Mais les déboires financiers d’une grande partie des promoteurs, dont nombre luttent désormais pour leur survie, alimentent une crise de confiance avec des acheteurs potentiels.
La banque centrale a prolongé jusqu’à fin 2024 son soutien aux promoteurs, via notamment des extensions de remboursement de prêt, pour permettre aux groupes d’achever des chantiers en cours — et ainsi rassurer les acheteurs.
Plusieurs villes à l’image de Zhengzhou (centre) ont également assoupli les règles d’achat pour stimuler la demande.
Mais les résultats risquent de ne pas être à la hauteur, prévient l’analyste Ting Lu, de la banque Nomura, en raison du «manque de confiance en l’avenir» des ménages et de la «baisse démographique» en Chine.
Ce phénomène devrait contribuer à une baisse durable des prix de l’immobilier et faire perdre de l’intérêt aux investissements dans la pierre.
Commerce pénalisé
La Chine reste très dépendante des exportations malgré la montée en gamme de son économie.
Mais la menace de récession aux États-Unis et en Europe, combinée à l’inflation, contribue à affaiblir la demande internationale en produits chinois ces derniers mois.
Pour soutenir le secteur, Pékin pourrait «déprécier» sa monnaie face au dollar, pressent Ken Cheung.
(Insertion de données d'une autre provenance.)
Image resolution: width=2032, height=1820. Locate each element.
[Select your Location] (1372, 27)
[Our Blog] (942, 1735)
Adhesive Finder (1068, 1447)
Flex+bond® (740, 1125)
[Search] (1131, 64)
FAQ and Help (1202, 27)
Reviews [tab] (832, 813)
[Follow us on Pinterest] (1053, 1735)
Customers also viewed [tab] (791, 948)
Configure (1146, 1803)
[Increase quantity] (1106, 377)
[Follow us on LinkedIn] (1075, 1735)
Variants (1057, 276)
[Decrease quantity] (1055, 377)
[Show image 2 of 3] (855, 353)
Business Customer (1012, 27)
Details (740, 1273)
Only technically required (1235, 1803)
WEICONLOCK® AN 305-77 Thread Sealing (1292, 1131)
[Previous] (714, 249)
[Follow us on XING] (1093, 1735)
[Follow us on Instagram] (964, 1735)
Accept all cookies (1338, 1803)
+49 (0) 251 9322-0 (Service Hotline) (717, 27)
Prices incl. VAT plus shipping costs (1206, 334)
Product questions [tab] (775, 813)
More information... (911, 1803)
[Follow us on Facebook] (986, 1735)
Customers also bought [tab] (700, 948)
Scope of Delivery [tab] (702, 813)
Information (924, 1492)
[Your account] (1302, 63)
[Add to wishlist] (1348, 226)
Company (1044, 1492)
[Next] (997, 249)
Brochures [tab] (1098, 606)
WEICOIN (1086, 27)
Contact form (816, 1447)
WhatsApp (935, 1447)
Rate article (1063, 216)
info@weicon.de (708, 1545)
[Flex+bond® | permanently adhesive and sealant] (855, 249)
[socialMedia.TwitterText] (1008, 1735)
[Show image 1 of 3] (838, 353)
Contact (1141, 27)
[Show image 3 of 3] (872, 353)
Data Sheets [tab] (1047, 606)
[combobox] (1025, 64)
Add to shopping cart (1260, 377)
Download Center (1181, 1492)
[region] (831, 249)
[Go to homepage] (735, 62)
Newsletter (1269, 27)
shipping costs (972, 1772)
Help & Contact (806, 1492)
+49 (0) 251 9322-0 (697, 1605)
Cette mesure, à laquelle la Chine a déjà eu recours dans le passé, rendrait techniquement le coût de ses marchandises plus compétitives à l’étranger.
En juillet, les exportations ont connu leur plus fort repli en plus de trois ans (-14,5% sur un an), au moment où des milliers d’entreprises tournées vers l’export tournent déjà au ralenti.
Tensions géopolitiques
Dans un contexte de tensions avec Pékin, certains responsables politiques en Occident prônent un «découplage» avec la Chine, c’est-à-dire de couper tout lien économique, ou du moins de limiter leur dépendance.
Résultat, «les étrangers réduisent leurs investissements en Chine», observent les analystes de SinoInsider, un cabinet spécialisé sur la Chine et basé aux États-Unis.
Ils sont tombés au deuxième trimestre à leur plus bas niveau depuis 1998, selon la banque d’affaires américaine Goldman Sachs.
Dans ces conditions, «Pékin a peu d’options pour sauver son économie», estime SinoInsider.
Et de souligner que la nouvelle loi anti-espionnage, entrée en vigueur en juillet et source d’inquiétude pour les milieux d’affaires, avait «davantage érodé la confiance» des investisseurs.